Oh WELL… (part 2)
THE TRUCKS ARRIVE
the large box in the middle is water storage
The first truck to arrive from Greene Bros. Well & Pump Inc. was the water and pipe truck. I met it at the entrance off the main road to be sure they could find us and to take photos of them arriving. Little did I know, the truck travels a lot faster than I can run. I couldn’t keep up with it as it drove up the .2 mile drive way to our property. I had to stop several times and catch my breath and was wishing I had some water – how ironic!
When the drill truck arrived I met it at the gate on our property instead of at the road – I learned my lesson.
Huge truck! It reminded me of what Kathy said about watching her house being delivered to their property; like watching it moving through the birth canal.
Jerry helps Robin line up the truck where we specify we want to drill. We have to decide that because they don’t want the responsibility – don’t blame them a bit for that!
Jerry cuts away branches so the drill doesn’t snap them off.
The truck gets balanced. Robin does this from the back. See how high the front wheels are off the ground. Cool!
They raise the drill assembly.
The first bit goes on and begins to drill. We don’t make it 2’ before Jerry is digging out rocks that are easy to move. There is a lot of dust on the first day as they drill through rock. Robin told me at the end of the second full day of drilling that we were going through rock almost the whole time with just a few pockets. Not sure what was in the pockets, evidently not oil. No “loading up the truck and moving to
They switch out bits and continue to drill.
We make it 28’ on the first day and they guys stop there.
The inspector is due the next morning to make sure the hole is correct and that they grout it properly. They insert a tube that becomes the casing which is the head of the well. This is where they put the submerged pump. The casing prevents contamination and things running back into the well. It is also a support for the top of the well. All that I just typed was according to what Jim found out by reading about wells and talking to Robin and Jerry. I’m pretty clueless at this point. All I know is that we are drilling for water and hoping we find some.
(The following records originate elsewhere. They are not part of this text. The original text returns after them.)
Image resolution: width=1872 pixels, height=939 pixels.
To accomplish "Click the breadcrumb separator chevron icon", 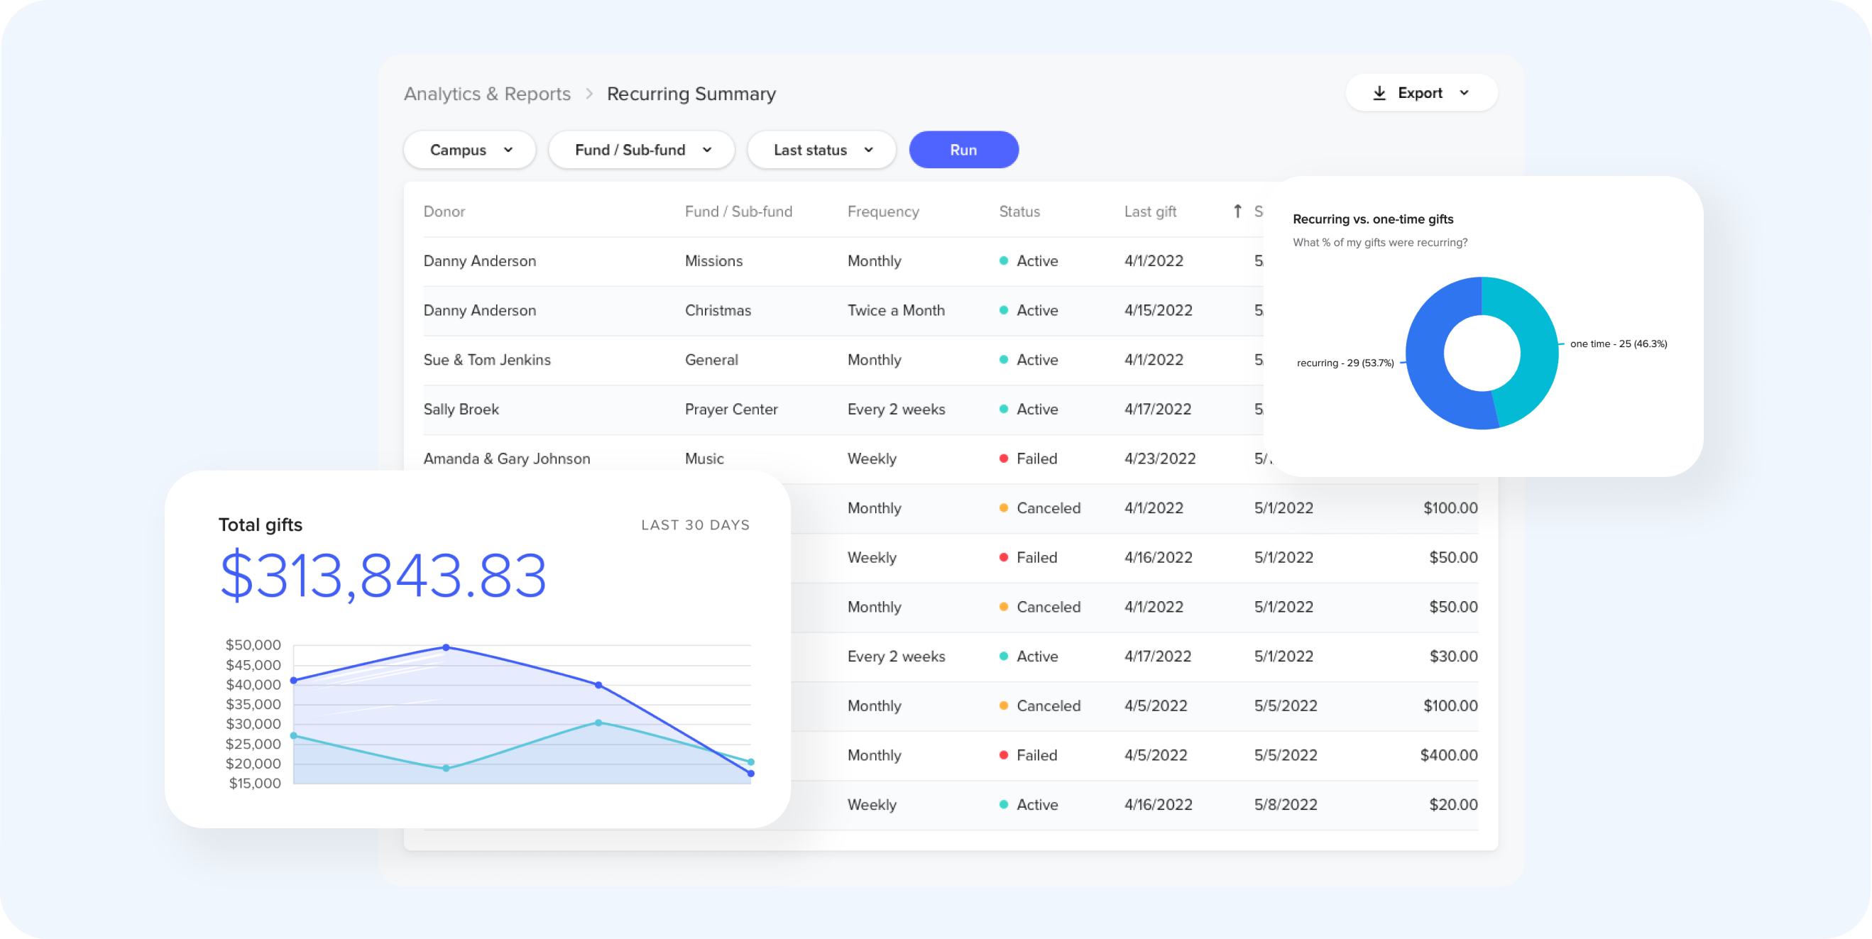I will point(589,94).
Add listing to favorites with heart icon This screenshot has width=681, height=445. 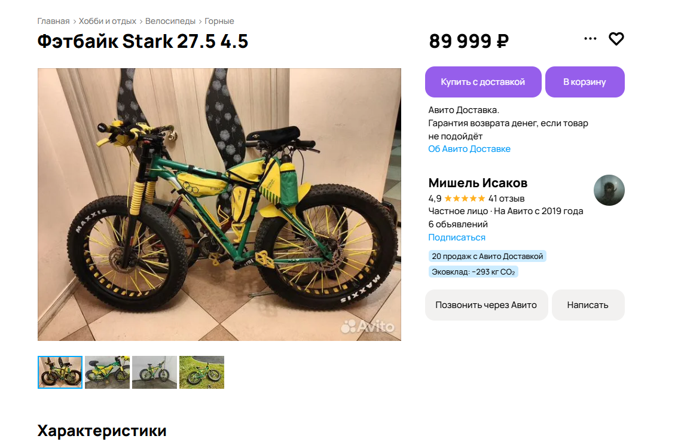[x=616, y=39]
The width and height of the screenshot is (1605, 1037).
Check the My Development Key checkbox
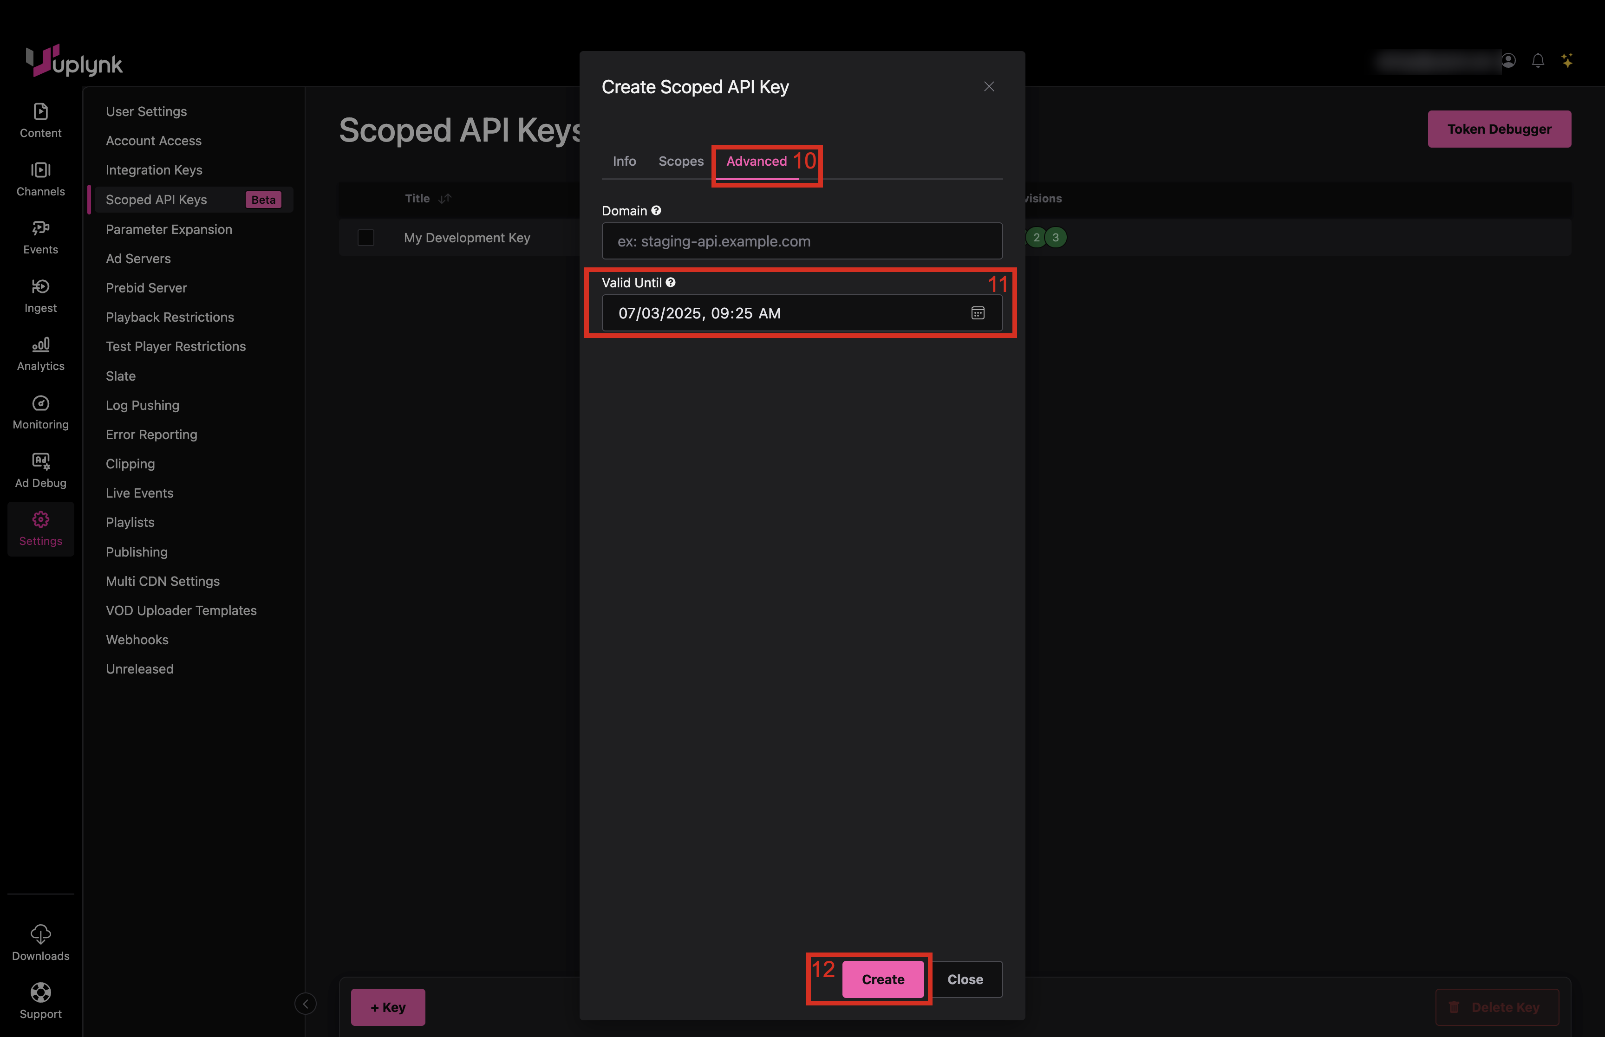366,238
Things get interesting on day 2. We reach 265’ and water – yea! Robin checks the flow rate with what I’m expecting to be a very sophisticated piece of equipment – he uses a gallon bucket and stop watch! He makes sure all the water coming from the hole is channeled through a pvc pipe, then he positions the bucket. He fills the bucket several times so he can check the rate. We are only getting 2 gallons a minute. Jim reminds me that we ARE GETTING WATER and to be thankful. I was really hoping for Artesian (which I mistakenly keep calling Argentine) but with a reality check I change my focus.
Robin's system to check flow rate.
After much discussion with the Al, Robin, and after considering all that Jim has read about wells, it is decided to keep going.
The next morning Robin and Jerry arrive and cranked up the drill. It is a noisy machine. Jerry gave Jim and me ear plugs to use the day before because I’m sure he could tell we were the type to hang around through out the whole process, taking photos and asking questions. I think he is psychic! I was constantly taking photos, sometimes asking questions or talking Jim into asking, and Jim was working on the fire pit area – which by the way is turning into a beautiful spot and will be covered in another blog.
So this is what I found out with all my questions. Each 20’ long pipe takes about 25 minutes to grind its way into the earth. The water truck is on the site to add water to cool the drill and helps remove the ground stone. Our job used all the water they brought but they didn’t have to go refill – we were very grateful for that. Air foam is also added to help the rock and earth make its way to the surface. I have to admit I don’t know about the environmental impact of this stuff. That would take some additional research.
As they drill, the hole is constantly spewing up ground rock (looks like sand) and it begins to pile up and form rivers. Jerry and Robin mentioned several things that people use it for, plant beds was one, and also said that before the job is finished it will be hosed away (if we don’t shovel it up first).
As we drill deeper, the space below where we originally hit water becomes storage space, sort of like an underground storage tank. We ultimately stopped at 505’ and gained an extra gallon a minute, bringing us to a solid 3 (according to Robin’s testing device). This also means that we have about 600 gallons of storage space. That’s cool! Jim found out that 3 gallons a minute is about average, wells can provide more or less. If a household had to run off of a gallon or less then they usually use an above ground storage tank as a back up; otherwise it would take the well too long to recover when water is used. Or they just drill deeper for storage. Tony, who did the insect treatment recently, told me he drilled 1500’ and only got 1 gallon a minute. Our builder said there was no way to predict what we would get because there is just no way to know, everyone gets something different. We are sticking with Jim’s suggestion – just be grateful we have water and that we didn’t have to drill twice. So thank you David, you were right, there was water down there. And thanks Grandpa and Dad for hanging out during the process and helping us find water. And thank you to everyone who kept us in their prayers and thoughts and for all your positive energy toward finding water. And especially to Theresa for her vision: “I have this image of a place on your property which is fed by an underground stream of sweet water that will serve you as long as you need.”
After the drill leaves we will begin the process of installing the well and getting the pipes from the well to the house and the motor home pad. Hopefully we will find our way around the rocks!